# Brief 1
In the scheduler patch reply below, which tasks does Gregory Haskins say the change affects?
··· Source extract ···
Re: [PATCH 3/3] sched: terminate newidle balancing once at least one task has moved over

From: Nick Piggin
Date: Mon Jun 23 2008 - 21:47:36 EST


On Tuesday 24 June 2008 12:39, Gregory Haskins wrote:
> Hi Nick,
>
> >>> On Mon, Jun 23, 2008 at 8:50 PM, in message
>
> <200806241050.12028.nickpiggin@xxxxxxxxxxxx>, Nick Piggin
>
> <nickpiggin@xxxxxxxxxxxx> wrote:
> > On Tuesday 24 June 2008 09:04, Gregory Haskins wrote:
> >> Inspired by Peter Zijlstra.
> >
> > Is this really getting tested well? Because at least for SCHED_OTHER
> > tasks,
>
> Note that this only affects SCHED_OTHER. RT tasks are handled with a
> different algorithm.
>
> > the newidle balancer is still supposed to be relatively
> > conservative and not over balance too much.
··· Rows ···
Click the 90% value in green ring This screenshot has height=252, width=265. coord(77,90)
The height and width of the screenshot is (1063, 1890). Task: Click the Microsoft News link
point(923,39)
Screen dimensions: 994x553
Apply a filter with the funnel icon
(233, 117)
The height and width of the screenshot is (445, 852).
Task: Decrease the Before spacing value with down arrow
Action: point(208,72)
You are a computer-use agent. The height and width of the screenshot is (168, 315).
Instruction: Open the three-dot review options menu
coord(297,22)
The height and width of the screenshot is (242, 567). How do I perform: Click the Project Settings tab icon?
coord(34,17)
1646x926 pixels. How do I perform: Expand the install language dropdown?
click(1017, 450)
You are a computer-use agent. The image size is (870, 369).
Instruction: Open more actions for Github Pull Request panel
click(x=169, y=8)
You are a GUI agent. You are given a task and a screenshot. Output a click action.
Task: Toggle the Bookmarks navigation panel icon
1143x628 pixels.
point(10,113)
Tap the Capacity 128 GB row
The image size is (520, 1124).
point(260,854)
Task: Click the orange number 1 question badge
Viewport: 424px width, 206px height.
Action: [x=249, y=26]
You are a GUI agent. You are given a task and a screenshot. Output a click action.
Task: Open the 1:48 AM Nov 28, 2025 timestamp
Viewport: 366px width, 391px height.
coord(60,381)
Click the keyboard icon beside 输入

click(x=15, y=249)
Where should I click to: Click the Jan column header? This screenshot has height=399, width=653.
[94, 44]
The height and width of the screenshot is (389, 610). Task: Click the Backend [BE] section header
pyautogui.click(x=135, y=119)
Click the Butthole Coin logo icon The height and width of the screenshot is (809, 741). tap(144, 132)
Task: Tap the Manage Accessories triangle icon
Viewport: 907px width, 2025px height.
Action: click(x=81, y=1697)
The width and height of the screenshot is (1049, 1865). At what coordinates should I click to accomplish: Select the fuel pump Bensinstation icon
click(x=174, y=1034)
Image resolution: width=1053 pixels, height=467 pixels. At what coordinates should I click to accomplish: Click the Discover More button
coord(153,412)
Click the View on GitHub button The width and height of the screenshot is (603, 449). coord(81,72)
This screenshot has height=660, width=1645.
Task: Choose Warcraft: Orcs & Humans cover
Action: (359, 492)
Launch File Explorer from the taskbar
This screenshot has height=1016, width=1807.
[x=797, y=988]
···
# Brief 2
Copy the entries above unchanged, starting with the first line of the entries and going on through the line with "click(x=174, y=1034)", both ends included, and output nothing else.

# Output 1
Only SCHED_OTHER tasks; RT tasks are handled with a different algorithm.

# Output 2
Click the 90% value in green ring This screenshot has height=252, width=265. coord(77,90)
The height and width of the screenshot is (1063, 1890). Task: Click the Microsoft News link
point(923,39)
Screen dimensions: 994x553
Apply a filter with the funnel icon
(233, 117)
The height and width of the screenshot is (445, 852).
Task: Decrease the Before spacing value with down arrow
Action: point(208,72)
You are a computer-use agent. The height and width of the screenshot is (168, 315).
Instruction: Open the three-dot review options menu
coord(297,22)
The height and width of the screenshot is (242, 567). How do I perform: Click the Project Settings tab icon?
coord(34,17)
1646x926 pixels. How do I perform: Expand the install language dropdown?
click(1017, 450)
You are a computer-use agent. The image size is (870, 369).
Instruction: Open more actions for Github Pull Request panel
click(x=169, y=8)
You are a GUI agent. You are given a task and a screenshot. Output a click action.
Task: Toggle the Bookmarks navigation panel icon
1143x628 pixels.
point(10,113)
Tap the Capacity 128 GB row
The image size is (520, 1124).
point(260,854)
Task: Click the orange number 1 question badge
Viewport: 424px width, 206px height.
Action: [x=249, y=26]
You are a GUI agent. You are given a task and a screenshot. Output a click action.
Task: Open the 1:48 AM Nov 28, 2025 timestamp
Viewport: 366px width, 391px height.
coord(60,381)
Click the keyboard icon beside 输入

click(x=15, y=249)
Where should I click to: Click the Jan column header? This screenshot has height=399, width=653.
[94, 44]
The height and width of the screenshot is (389, 610). Task: Click the Backend [BE] section header
pyautogui.click(x=135, y=119)
Click the Butthole Coin logo icon The height and width of the screenshot is (809, 741). tap(144, 132)
Task: Tap the Manage Accessories triangle icon
Viewport: 907px width, 2025px height.
Action: click(x=81, y=1697)
The width and height of the screenshot is (1049, 1865). At what coordinates should I click to accomplish: Select the fuel pump Bensinstation icon
click(x=174, y=1034)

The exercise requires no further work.